**WORK TO DO:**
• 1. Answer these from the passage on insolvency proceedings under IBC, one line each, marked (a), (b), (c):
(a) Before which body can a Corporate Insolvency Resolution Process be initiated?
(b) Which adjudicating authority settles matters pertaining to partnership firms and individuals?
(c) What does 'Default' mean under IBC?
• 2. Summarize the passage on insolvency proceedings under IBC in two sentences.
• 3. Carry the passage on insolvency proceedings under IBC forward from its final heading, "What is Financial debt and what does it Include?"

**DOCUMENT TEXT:**
** BEGIN **
Corporate Insolvency[1] Resolution Process or liquidation of a corporate debtor can be initiated before NCLT having jurisdiction where the registered office of the corporate entity is presently situated.

Although adjudicating authority to settle matters pertaining to partnership firms and individuals is Debt Recovery Tribunal. NCLT is empowered to adjudicate matters related to the corporate entity. But in case of individuals who act as a personal guarantor of the corporate debtor, Insolvency Resolution Process need to be filed before NCLT. In such cases, NCLT shall be vested with powers of DRT to settle matters related to personal guarantors.

What is ‘Default’ under IBC?

Under IBC ‘Default’ means failure to fulfill an obligation.  Especially to repay the whole or part debt due to not only to applicant financial creditor but to others also.

What is Financial debt and what does it Include?
** END **
**DATASET EXTRACT:**
** BEGIN **
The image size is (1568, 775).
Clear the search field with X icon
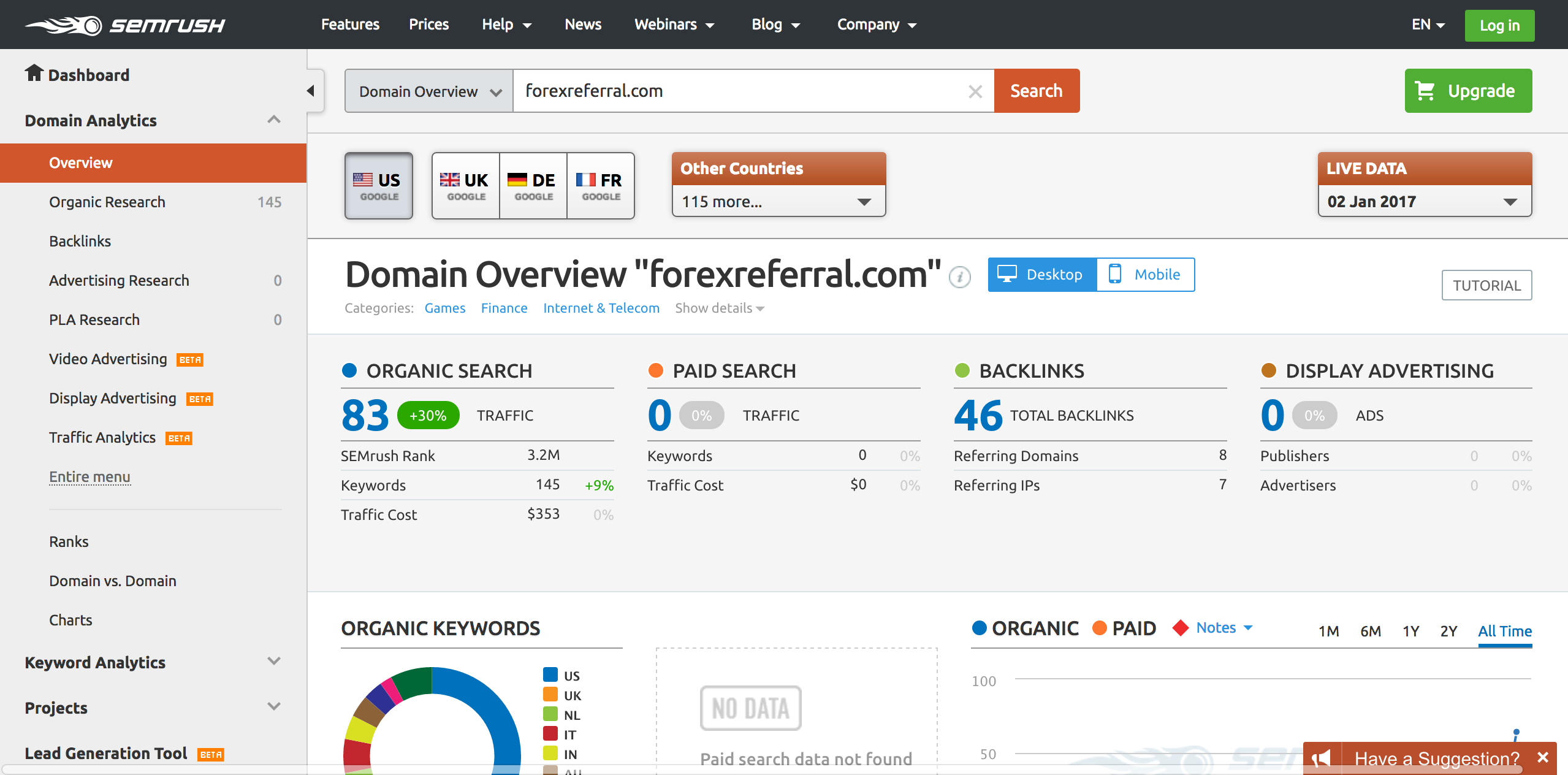tap(975, 92)

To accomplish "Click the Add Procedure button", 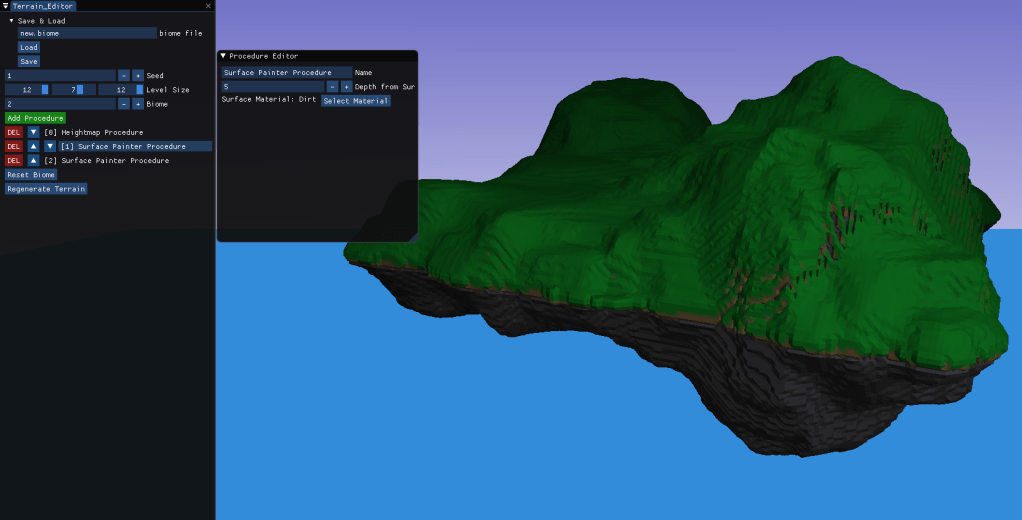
** END **
**ANSWERS GIVEN:**
• 1.
(a) Before the NCLT that has jurisdiction where the corporate entity's registered office is presently situated.
(b) The Debt Recovery Tribunal.
(c) Failure to fulfill an obligation, especially to repay the whole or part of a debt due to the applicant financial creditor and to others.

• 2. A corporate debtor's insolvency resolution or liquidation goes before the NCLT with jurisdiction over its registered office, while matters of partnership firms and individuals go to the Debt Recovery Tribunal, except that personal guarantors of a corporate debtor file before the NCLT, which then holds DRT powers. Under IBC, 'Default' means failure to fulfill an obligation, especially to repay the whole or part of a debt due to the applicant financial creditor or to others.

• 3.
Financial Debt is defined under Section 5(7) of the IBC which means Loan amount borrowed against interest to be paid by the borrower. It also includes loan sanctioned under credit facility and bonds, debentures, loan stock or other similar Instruments issued. Certain instances of financial debt are:

  • Any amount or liability admitted under an agreement
  • Amount acknowledged under money receipt
  • Amount admitted under the bill of exchange, promissory notes, inter-corporate deposits
  • Failure to pay the redemption amount

Who can initiate the Insolvency Resolution Process?

When default has been made an Application to initiate Resolution Process under Section 7 of IBC can be filed either alone or jointly by:

  • Financial creditor
  • Operational Creditor
  • Corporate entity

What are preconditions of filing an Insolvency Resolution Process under Section 7 of Insolvency and Bankruptcy Code, 2016?

There are certain conditions that the petitioner has to fulfill before filing a petition under Section 7 and 8 of IBC. They are not specifically defined under IBC but as per guidelines laid down by Hon’ble Tribunal certain procedure has to follow to avoid any slightest dispute between the parties.

  • There should be the existence of the disputed amount.
  • The claim amount must not be in dispute which means that there should not be any counterclaim from another party.
  • The claim amount should not be time-barred.
  • Breach of any representation or warranty
  • Quality of goods and services provided
  • The pendency of any other matter for the same cause of action and between the same parties.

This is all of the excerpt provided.